◆ Extracted material ◆
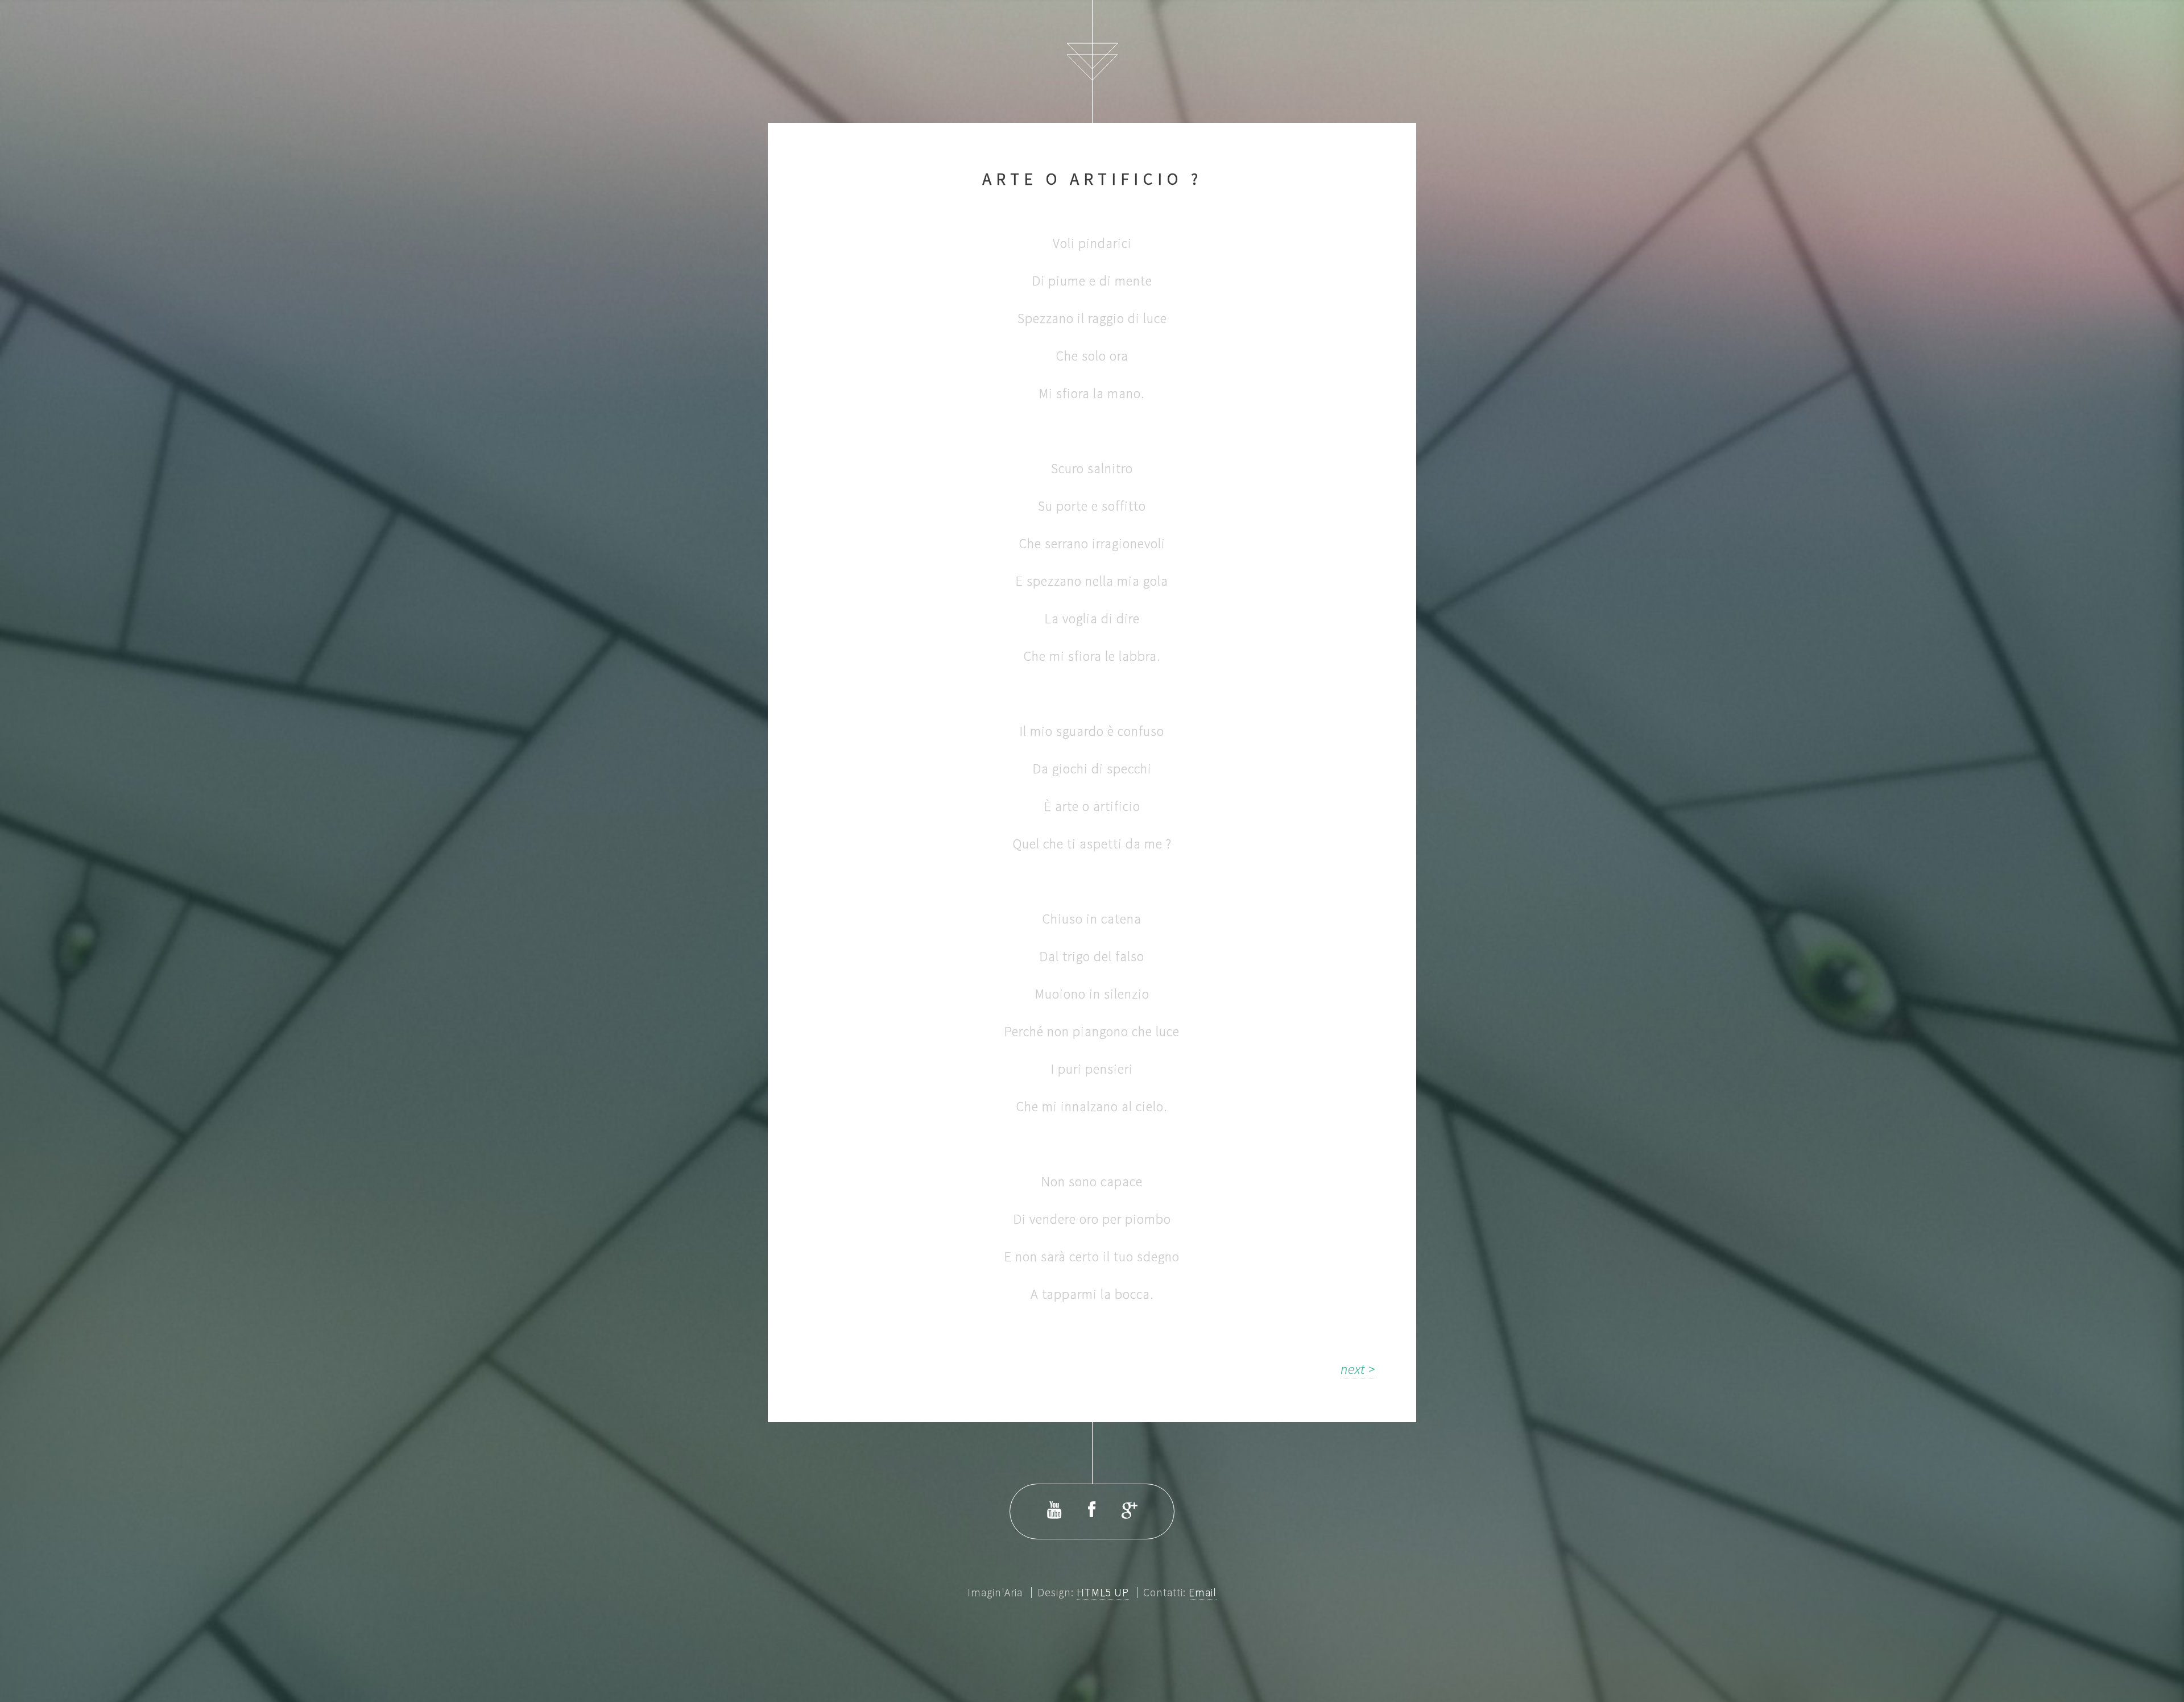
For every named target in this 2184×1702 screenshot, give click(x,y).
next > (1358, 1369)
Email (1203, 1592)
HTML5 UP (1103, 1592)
...
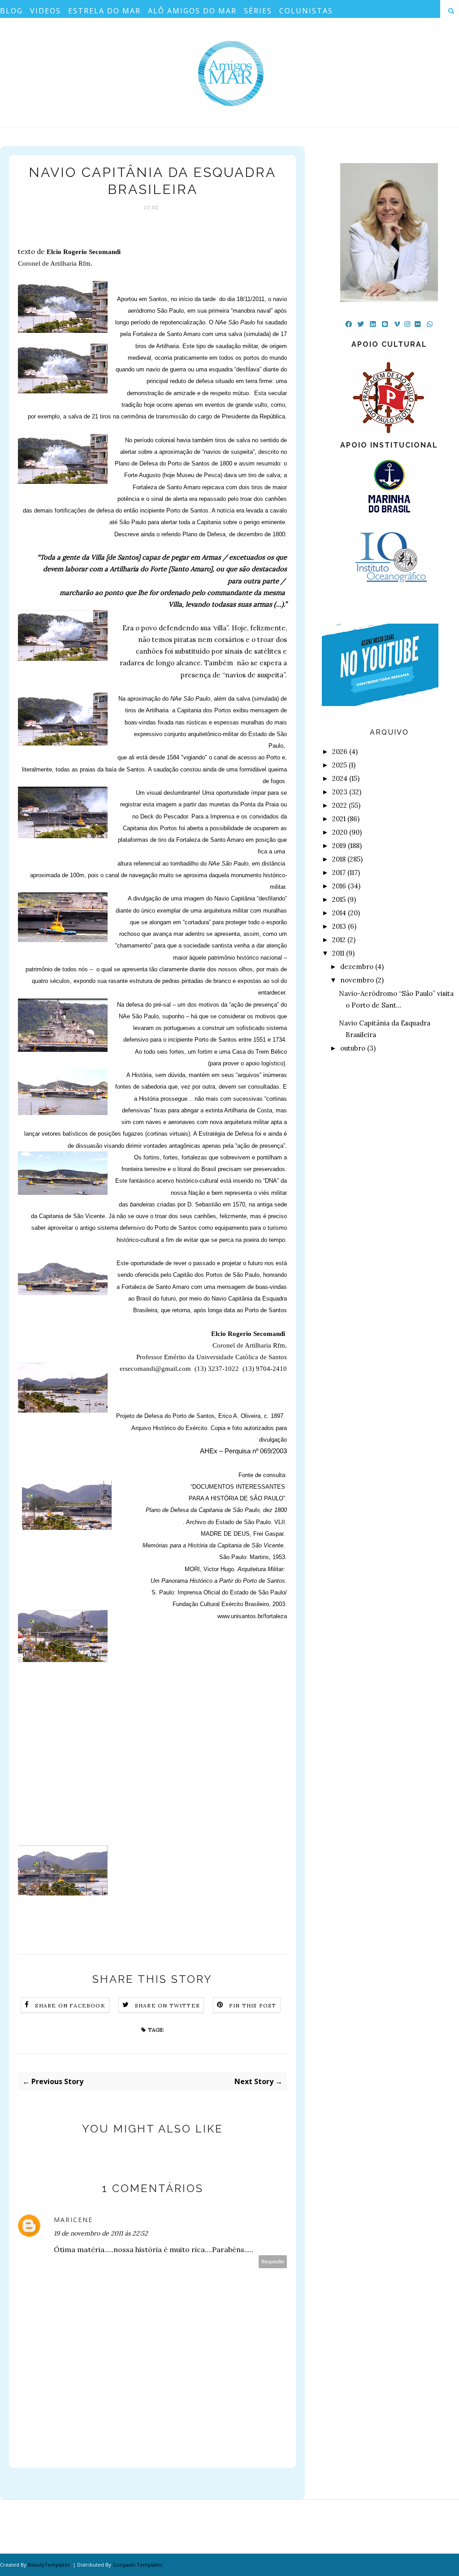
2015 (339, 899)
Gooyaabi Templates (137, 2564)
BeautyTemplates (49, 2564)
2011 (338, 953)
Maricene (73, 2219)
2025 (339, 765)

◆ Activity ◆
Working from the data above, extract solely the lines from the one containing "For every named" through the one containing "HTML5 UP (1103, 1592)", exactly as they appear, both included.

◆ Written answer ◆
For every named target in this 2184×1702 screenshot, give click(x,y).
next > (1358, 1369)
Email (1203, 1592)
HTML5 UP (1103, 1592)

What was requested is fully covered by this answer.